No, he's a good guy. Yeah, very level-headed. Yeah. Like none of that stupid millennial woke bullshit. Oh, God, no. No, no. No, no. Plainly, you've got crudom in there. No way. They have their own opinions. And Kelly also. Yeah, you have your own opinions. You don't have to follow the masses. And the thing is, what I've always taught them is there's nothing like debating. And you debate. Right. And as long as nothing is attached to hate. Right.
It's fine. That's always the way it was in your family? Always. Really? And it's not the way. Don't go with the masses if you don't want to. If that's what you definitely feel in your soul. But if you don't, then stick to your guns. And like when you were having dinner together with the whole family, would issues come up like that? And there would be lively debates around the dinner table? Sure. Oh, God, yeah. Of course. Yeah.
I think that people that have gone through a war, my parents went through a war, so I think that you are... Mine too. Yeah. So you are... Grounded. Yeah. And you have a perspective on how bad life on earth can get. Yes. War. And my father lost a lot of his family. Sure. So it's, you were brought up on debating things.
So where are you living now? If you move back to London, right in the city? No, we're outside of London. We have a home that we've always kept. How far outside? 35 minutes. Oh, perfect. Yeah. Yeah, like where all the British royal celebrities live. George Harrison. Thank you. No, it's true. Like all of them have estates outside of London. Because you want to have access to the city if you want to go in there and take acid with your dentist or something.
But you don't want to live right in the congested city. Because the English countryside is so beautiful. It is beautiful. The rolling green hills and all that. Yeah. So where is this? This is on Butford-on-Schitts? It's called Buckinghamshire. Buckinghamshire. Of course it is. As you guys say, Buckinghamshire. Go on.
How many centuries back does your castle go? Like, how, when was this built? 12th century? Just 200. Yeah, I saw some show with Jeremy Irons. Yeah. And his house, he lives, he bought a castle, a real castle, like from, you know, 1200. And the rooms, I mean, it's just so cool. And of course, you know, he's got,
wired with modern, he's got his computer in there. It's not like, you know. But to be living in something that looks like that just is mind blowing. But you see, I find places like that are not comfortable for me.
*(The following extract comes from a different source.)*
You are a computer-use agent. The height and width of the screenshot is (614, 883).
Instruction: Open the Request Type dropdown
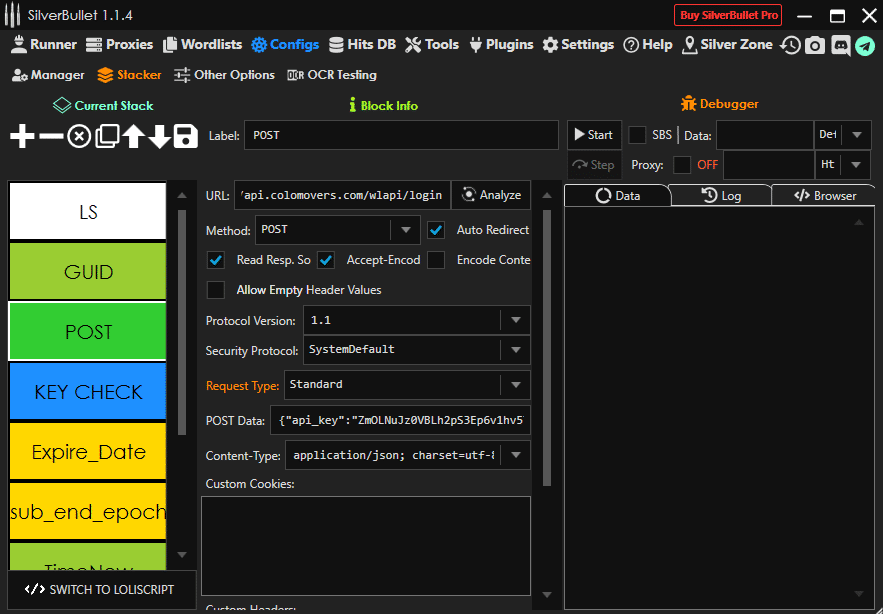tap(515, 385)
No, it's a drafty old fucking castle. Of course not. Yeah, I mean... We have central heat now, but I'm sure they did everything they could to make it... I'm sure they have heat. But you look at Jeremy Irons and that's where he belongs. That's... Do you know what I'm saying? He's that man. Well...
You can't belong there unless you've gotten a lot of lolly from working because that thing must not have been cheap. And to redo? And then to redo, yes. No, it's definitely a variation on being a baller, but it is baller, this fucking castle. I mean, try to take a maiden in there and not get laid, okay? I mean, just give her a glass of mead.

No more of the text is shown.